-- start of GIVEN INFORMATION --

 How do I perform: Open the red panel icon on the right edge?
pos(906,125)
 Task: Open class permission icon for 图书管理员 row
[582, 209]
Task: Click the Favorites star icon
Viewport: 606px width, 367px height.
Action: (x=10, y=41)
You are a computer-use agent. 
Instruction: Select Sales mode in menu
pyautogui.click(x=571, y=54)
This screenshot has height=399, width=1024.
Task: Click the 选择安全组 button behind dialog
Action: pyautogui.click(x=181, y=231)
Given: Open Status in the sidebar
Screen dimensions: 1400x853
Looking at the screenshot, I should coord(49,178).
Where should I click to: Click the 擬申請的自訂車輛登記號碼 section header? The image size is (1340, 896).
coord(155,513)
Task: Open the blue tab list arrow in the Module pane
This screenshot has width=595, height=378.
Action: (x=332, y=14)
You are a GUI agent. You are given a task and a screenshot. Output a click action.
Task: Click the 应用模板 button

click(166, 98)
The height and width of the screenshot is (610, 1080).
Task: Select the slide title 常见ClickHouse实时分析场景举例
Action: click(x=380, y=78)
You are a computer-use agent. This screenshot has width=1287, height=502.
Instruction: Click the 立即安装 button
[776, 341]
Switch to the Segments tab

-- end of GIVEN INFORMATION --

EXERCISE DETAILS =
Rewrite all of the data above, substituting "Bookmarks" for "Favorites" and leaving everything else the same.

RESPONSE TO THIS EXERCISE =
 How do I perform: Open the red panel icon on the right edge?
pos(906,125)
 Task: Open class permission icon for 图书管理员 row
[582, 209]
Task: Click the Bookmarks star icon
Viewport: 606px width, 367px height.
Action: (x=10, y=41)
You are a computer-use agent. 
Instruction: Select Sales mode in menu
pyautogui.click(x=571, y=54)
This screenshot has height=399, width=1024.
Task: Click the 选择安全组 button behind dialog
Action: pyautogui.click(x=181, y=231)
Given: Open Status in the sidebar
Screen dimensions: 1400x853
Looking at the screenshot, I should coord(49,178).
Where should I click to: Click the 擬申請的自訂車輛登記號碼 section header? The image size is (1340, 896).
coord(155,513)
Task: Open the blue tab list arrow in the Module pane
This screenshot has width=595, height=378.
Action: (x=332, y=14)
You are a GUI agent. You are given a task and a screenshot. Output a click action.
Task: Click the 应用模板 button

click(166, 98)
The height and width of the screenshot is (610, 1080).
Task: Select the slide title 常见ClickHouse实时分析场景举例
Action: click(x=380, y=78)
You are a computer-use agent. This screenshot has width=1287, height=502.
Instruction: Click the 立即安装 button
[776, 341]
Switch to the Segments tab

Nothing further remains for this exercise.